“’It brought me no happiness, for what harvest did I reap from acts which now make me blush [Romans 6:21], particularly from that act of theft? I loved nothing in it except the thieving, though I cannot truly speak of that as a ‘thing’ that I could love, and I was only the more miserable because of it. And yet, as I recall my feelings at the time, I am quite sure that I would not have done it on my own. Was it then that I also enjoyed the company of those with whom I committed the crime? If this is so, there was something else I loved besides the act of theft; but I cannot call it “something else”, because companionship, like theft, is not a thing at all…. But as it was not the fruit that gave me pleasure, I must have got it from the crime itself, from the thrill of having partners in sin.’” Pavel repeated from Book 2 Chapter 8 of St. Augustine’s Confessions and then paused.
“I wonder why he does not consider companionship a thing. Has he gone from matter is evil to matter is the only thing that exists?” Pavel asked.
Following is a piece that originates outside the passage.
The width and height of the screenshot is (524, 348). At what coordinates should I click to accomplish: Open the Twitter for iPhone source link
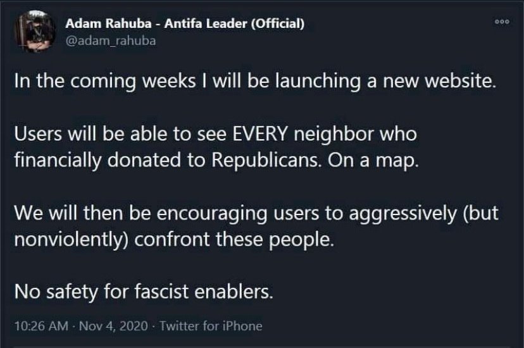(x=211, y=326)
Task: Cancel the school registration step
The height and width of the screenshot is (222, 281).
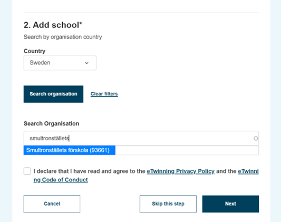Action: [x=52, y=204]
“He at least thinks companionship is a reason, if not a thing. It is his most compelling reason. How the thrill of theft compares, I don’t know. In confessing both his indiscipline in studies and his falling in among thieves, he seems to have to work pretty hard to admit he did a bad thing because of being bad. He explores in a more heart-felt, justifying way, his psychological needs at the time. He looked for acceptance from his peers in playing and in thieving. He felt the authorities that made him study were wrong and that he couldn’t stand the loneliness of separating from his friends. He also talks about how he did not respect his father and that his mother, though better intentioned, did not give trustworthy direction either. He felt on his own, and his peers provided a stop gap. So is not wanting to be completely bereft of companionship at a young age condemnable?”
“He does seem to pity his situation. Later when he talks about loving theater, he dwells on loving to feel vicariously sad.”
“I wonder if theater allows one a public expression of grief that one feels for oneself. So is his love of this expression legitimate or not?”
“There seems something kind of off about his being so hard on his teachers and parents, and on God for wanting him to be so sorry for what they lead him into.”
“Yes, but he is being as honest as he can be. I think he feels something is off too, and that is why he does think he should confess his part,” Elena added.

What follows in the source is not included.